You and Rocket especially were becoming two peas from the same pod, Always making wack gadgets to prank the other guardians, like one which with one shot can make your whole body itchy for 15 minutes, or one where if you sneaked the gadget in their pocket, they'd be tossed around in zero gravity. They never failed to make you two laugh every time, even if you had to hid when Gamora was after your butts.
You knew Rocket usually takes rotations at night so one night, after failing to go to sleep, you decided to join him. Putting on your hoodie and some socks, you headed to the cockpit. You could hear Rocket singing softly to himself.
"I didn't know you could sing" You smiled softly as you sat down, To which he lightly jumped hearing your voice.
"Gave me a bit of a fright their pal, Don't go saying that to the others" He smirked at you.
You chuckled turning your sights to the cosmos, Every damn time it never mentioned to amaze you.
"Bet you don't see that every day on Terra huh y/n ??" He looked at you, seeing the sparkle of amazement in your eyes.
"No, you really don't.
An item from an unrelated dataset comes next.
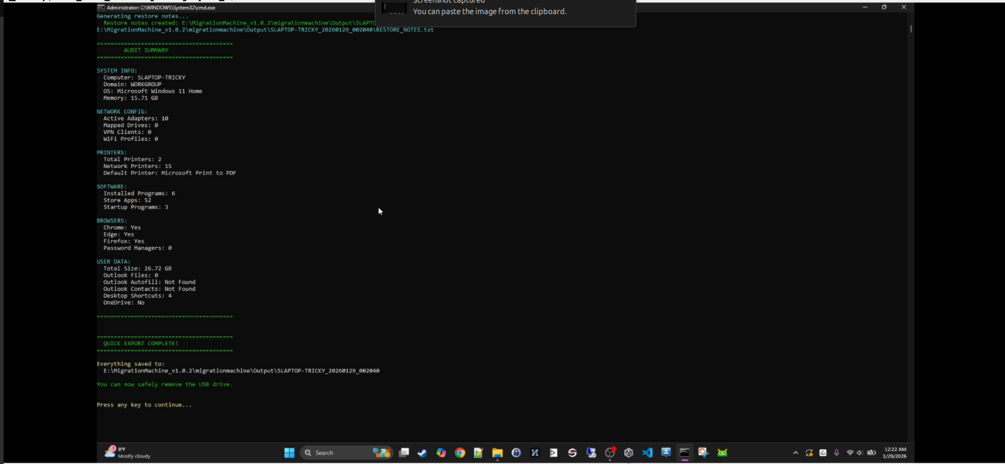Viewport: 1005px width, 464px height.
Task: Open the Wi-Fi network tray icon
Action: tap(850, 453)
People on Terra would pay thousands to see this view." You smiled continuing to look out.
Rocket for one not being the conversation starter decided... "Ya know, I don't think you told me about your life on Terra." He said.
You nodded "Yeah I haven't actually, But I guess theirs not much to tell" You chuckled, shaking your head softly.
"No come on, I don't want that scut" He playfully scolded. "Any friends ?? Pets ??" He was actually generally curious. It's been about 6 months since you joined and he doesn't know what your life was like.
"I did have one pet" You giggled thinking about your dog. "She was a dog, we named her lucky"
"Lucky ??"
"Courtesy of my mom, Oh she was so adorable, she would always come into my room every morning to wake me up and beg me to play with her" You sighed contently thinking about it.
"She must've been a big part of ya life" He smiled softly, ears twitching softly as he listened in. You continued on to discuss your life on Terra, Your favourite things about it, and what you hated. Rocket listened contentedly to every bit of it.
"Video games... Didn't Quill mention something like that ??"
"Oh yeah, but my generation's video games in this day of age tell amazing story's that no one could dare to dream of, so don't get me started on the last of us" You chuckled.
"I won't" He snickered as he looked out into the cosmos, This whole conversation could go on for hours, Rocket could never get bored of it. He felt... Comfortable around you.
"Hearing that... I wish I had that life..." He muttered sadly.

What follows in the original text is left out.